Are our farmers the shire’s cash cow?

2 min read

AT THE Bass Coast Shire Council meeting this Wednesday, there are a couple of very important items on the agenda, one of them is the draft budget for 2025-26, proposing total expenditure $122 million, and the other is a review of the shire’s Revenue and Rating Plan.

The neighbouring South Gippsland Shire Council will be going through a similar process in the weeks ahead.

Obviously, how the Bass Coast Council proposes to spend the $81.5 million it collects from the community in total rates and charges is crucial and it’s up to our elected representatives to go through the budget with a fine-tooth comb and see where savings might be made and changes identified to get a better outcome.

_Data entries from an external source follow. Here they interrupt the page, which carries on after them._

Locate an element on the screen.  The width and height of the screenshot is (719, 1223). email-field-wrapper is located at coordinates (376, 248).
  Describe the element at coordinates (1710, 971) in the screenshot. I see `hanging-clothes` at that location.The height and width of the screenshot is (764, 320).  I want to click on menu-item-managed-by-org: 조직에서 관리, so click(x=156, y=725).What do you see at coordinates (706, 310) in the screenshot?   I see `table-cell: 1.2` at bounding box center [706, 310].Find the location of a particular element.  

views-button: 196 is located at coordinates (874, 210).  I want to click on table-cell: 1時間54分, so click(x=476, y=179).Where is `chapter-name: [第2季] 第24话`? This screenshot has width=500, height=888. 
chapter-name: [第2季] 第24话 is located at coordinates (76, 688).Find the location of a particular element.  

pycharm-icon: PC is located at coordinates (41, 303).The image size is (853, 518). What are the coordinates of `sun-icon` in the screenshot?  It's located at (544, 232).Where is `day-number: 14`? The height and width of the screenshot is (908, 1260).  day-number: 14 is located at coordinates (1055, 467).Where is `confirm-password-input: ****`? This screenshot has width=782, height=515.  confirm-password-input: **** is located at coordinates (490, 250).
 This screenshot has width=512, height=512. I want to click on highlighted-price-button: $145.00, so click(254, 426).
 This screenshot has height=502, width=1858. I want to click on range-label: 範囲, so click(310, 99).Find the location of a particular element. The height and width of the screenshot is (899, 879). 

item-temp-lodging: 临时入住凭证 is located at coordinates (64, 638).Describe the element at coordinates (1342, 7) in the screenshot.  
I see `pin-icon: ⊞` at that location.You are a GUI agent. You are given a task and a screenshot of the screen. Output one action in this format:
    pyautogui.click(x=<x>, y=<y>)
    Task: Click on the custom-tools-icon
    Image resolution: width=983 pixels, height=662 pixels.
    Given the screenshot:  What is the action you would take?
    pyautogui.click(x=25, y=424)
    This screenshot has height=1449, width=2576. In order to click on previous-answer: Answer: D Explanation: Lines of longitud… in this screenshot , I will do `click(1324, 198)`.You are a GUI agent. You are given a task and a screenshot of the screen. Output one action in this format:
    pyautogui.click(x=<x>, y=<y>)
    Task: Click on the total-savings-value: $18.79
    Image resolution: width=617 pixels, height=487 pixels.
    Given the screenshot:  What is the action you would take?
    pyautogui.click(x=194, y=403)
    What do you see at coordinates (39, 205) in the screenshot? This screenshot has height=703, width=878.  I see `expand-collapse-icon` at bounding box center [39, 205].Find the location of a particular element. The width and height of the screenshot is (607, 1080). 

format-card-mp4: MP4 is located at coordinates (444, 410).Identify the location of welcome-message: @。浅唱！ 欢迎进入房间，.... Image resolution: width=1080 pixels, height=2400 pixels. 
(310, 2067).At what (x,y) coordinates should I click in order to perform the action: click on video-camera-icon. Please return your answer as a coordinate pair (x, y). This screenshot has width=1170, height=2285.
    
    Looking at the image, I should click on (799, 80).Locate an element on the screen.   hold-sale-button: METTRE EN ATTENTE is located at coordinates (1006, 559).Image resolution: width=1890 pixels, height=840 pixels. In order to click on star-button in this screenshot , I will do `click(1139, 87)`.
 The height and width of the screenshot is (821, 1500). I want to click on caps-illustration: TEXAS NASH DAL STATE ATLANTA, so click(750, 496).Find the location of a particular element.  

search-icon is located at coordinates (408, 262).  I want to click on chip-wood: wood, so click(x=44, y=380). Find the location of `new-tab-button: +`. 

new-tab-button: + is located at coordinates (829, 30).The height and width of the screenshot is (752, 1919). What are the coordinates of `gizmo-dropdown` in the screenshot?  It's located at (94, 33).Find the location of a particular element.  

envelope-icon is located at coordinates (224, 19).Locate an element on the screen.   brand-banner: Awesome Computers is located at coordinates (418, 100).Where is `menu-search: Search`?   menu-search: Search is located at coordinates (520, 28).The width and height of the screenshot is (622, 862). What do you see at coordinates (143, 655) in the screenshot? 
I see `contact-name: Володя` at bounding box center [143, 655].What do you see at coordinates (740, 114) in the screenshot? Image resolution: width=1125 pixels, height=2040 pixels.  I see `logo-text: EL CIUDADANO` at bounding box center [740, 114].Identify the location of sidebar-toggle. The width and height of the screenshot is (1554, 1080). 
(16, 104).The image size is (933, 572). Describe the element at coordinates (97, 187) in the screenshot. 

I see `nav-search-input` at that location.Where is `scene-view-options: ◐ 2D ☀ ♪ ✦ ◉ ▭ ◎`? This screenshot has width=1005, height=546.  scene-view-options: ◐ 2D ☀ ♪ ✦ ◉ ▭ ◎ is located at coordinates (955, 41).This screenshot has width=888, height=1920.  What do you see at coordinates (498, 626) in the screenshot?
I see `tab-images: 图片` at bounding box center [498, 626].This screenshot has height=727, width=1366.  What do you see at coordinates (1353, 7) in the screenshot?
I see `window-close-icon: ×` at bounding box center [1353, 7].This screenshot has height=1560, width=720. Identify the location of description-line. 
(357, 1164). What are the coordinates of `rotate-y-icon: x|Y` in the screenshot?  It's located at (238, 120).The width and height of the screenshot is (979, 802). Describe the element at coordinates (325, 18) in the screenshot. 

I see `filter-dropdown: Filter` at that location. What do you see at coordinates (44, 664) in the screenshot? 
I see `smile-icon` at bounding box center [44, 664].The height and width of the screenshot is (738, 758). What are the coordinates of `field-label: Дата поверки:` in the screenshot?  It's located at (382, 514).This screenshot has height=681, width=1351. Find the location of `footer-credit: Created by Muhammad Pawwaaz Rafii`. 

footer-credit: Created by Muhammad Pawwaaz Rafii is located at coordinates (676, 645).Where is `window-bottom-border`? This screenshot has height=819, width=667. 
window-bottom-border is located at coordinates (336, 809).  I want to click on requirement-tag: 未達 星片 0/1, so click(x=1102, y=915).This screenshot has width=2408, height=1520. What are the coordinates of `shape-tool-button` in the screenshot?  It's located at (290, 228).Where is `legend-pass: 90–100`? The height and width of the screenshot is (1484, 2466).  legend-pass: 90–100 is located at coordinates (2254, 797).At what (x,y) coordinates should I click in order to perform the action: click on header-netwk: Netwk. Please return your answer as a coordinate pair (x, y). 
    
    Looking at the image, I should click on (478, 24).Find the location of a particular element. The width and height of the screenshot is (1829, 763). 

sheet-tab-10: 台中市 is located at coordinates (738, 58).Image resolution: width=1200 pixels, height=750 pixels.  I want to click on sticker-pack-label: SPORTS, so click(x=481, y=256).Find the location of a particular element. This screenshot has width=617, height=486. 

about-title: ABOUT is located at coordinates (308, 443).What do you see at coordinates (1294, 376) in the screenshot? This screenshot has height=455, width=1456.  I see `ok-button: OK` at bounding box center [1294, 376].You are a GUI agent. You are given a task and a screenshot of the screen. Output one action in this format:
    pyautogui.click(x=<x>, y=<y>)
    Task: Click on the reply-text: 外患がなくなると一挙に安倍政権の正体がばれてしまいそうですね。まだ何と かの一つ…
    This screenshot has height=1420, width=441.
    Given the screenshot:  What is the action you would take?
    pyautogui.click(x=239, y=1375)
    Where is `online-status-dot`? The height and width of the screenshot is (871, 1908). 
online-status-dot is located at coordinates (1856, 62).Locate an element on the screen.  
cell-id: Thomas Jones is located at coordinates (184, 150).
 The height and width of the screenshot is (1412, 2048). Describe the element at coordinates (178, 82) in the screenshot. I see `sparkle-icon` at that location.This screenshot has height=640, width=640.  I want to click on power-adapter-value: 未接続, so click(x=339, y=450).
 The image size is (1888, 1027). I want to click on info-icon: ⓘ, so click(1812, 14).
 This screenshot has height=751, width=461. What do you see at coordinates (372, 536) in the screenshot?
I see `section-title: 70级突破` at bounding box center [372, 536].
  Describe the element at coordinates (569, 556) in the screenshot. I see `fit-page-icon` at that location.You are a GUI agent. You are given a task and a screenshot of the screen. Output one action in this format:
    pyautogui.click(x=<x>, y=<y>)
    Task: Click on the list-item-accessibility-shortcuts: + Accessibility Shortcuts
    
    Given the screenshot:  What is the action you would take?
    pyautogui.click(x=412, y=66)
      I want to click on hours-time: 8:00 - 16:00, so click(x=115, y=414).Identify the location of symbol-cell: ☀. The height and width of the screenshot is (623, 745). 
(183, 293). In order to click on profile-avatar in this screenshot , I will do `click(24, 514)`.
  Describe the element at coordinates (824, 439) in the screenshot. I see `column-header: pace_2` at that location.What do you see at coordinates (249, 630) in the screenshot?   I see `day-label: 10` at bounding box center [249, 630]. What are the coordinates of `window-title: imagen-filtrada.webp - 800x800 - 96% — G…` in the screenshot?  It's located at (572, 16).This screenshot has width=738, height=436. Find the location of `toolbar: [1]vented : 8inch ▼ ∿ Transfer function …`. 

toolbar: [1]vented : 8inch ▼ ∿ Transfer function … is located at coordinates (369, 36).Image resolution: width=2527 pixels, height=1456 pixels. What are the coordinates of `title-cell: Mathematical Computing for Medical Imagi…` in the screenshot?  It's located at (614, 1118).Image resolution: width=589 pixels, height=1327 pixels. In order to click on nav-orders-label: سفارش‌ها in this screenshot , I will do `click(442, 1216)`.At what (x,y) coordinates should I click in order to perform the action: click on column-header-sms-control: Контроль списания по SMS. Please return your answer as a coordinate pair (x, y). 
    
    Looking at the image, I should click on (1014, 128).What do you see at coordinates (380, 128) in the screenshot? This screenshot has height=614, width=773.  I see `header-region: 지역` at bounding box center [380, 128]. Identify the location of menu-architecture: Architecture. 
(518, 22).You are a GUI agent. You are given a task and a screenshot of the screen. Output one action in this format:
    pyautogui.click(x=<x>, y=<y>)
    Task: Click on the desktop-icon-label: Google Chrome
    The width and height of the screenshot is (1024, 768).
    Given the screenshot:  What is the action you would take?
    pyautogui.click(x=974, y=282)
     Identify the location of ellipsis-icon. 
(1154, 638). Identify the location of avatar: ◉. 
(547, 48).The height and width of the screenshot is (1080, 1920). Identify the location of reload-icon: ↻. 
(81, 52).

Fortunately, you will see the word “efficiency” mentioned several times in the budget papers including as one of the key guiding principles, as follows: “Service levels to be maintained with the aim to use fewer resources with an emphasis on innovation and efficiency”.

It would be good to see those efficiencies quantified in a public document.

But, of equal importance this year is the review of the shire’s Revenue and Rating Plan, which only comes around every four years after a council election.

A key feature of the plan is how the council distributes the burden of rates between the various classes of property; general (residential), industrial, commercial, farming, vacant land and one or two other categories.

By using “differential rates”, for example by charging the owners of farming land 80 per cent of the general rate, the shire can adjust up or down the share of the $61.6 million it expects to collect from the farmers.

Disappointingly, however, prior to offering the farmers and others a very limited opportunity over the next month to comment on whether the farm rate should be lower, the shire has already proposed that no changes be made.

They’ve also left precious little time to consider changing the farm rate to 70 per cent of the general rate or lower, in line with earlier statements by the Victorian Farmers Federation, that speculative increases in farm values, especially in sought-after areas like Bass Coast, have unfairly shifted more of the burden of rates on to local farmers over several years.

It’s a complex issue and giving the community less than a month, between April 17 and May 14, to mount a case and have it considered by council, ahead of a deadline of an absolute deadline of June 30, 2025 is frankly not good enough.

If the farmers are being expected to pay more of the $61.6 million, relative to other ratepayers, than they have in the past because their farm values have increased at a faster rate than other classes of property, there may well be a case for adjusting the farm differential and the council owes it to the community to give it long and careful consideration.

Such fundamentals, if not set right, can have unwanted consequences.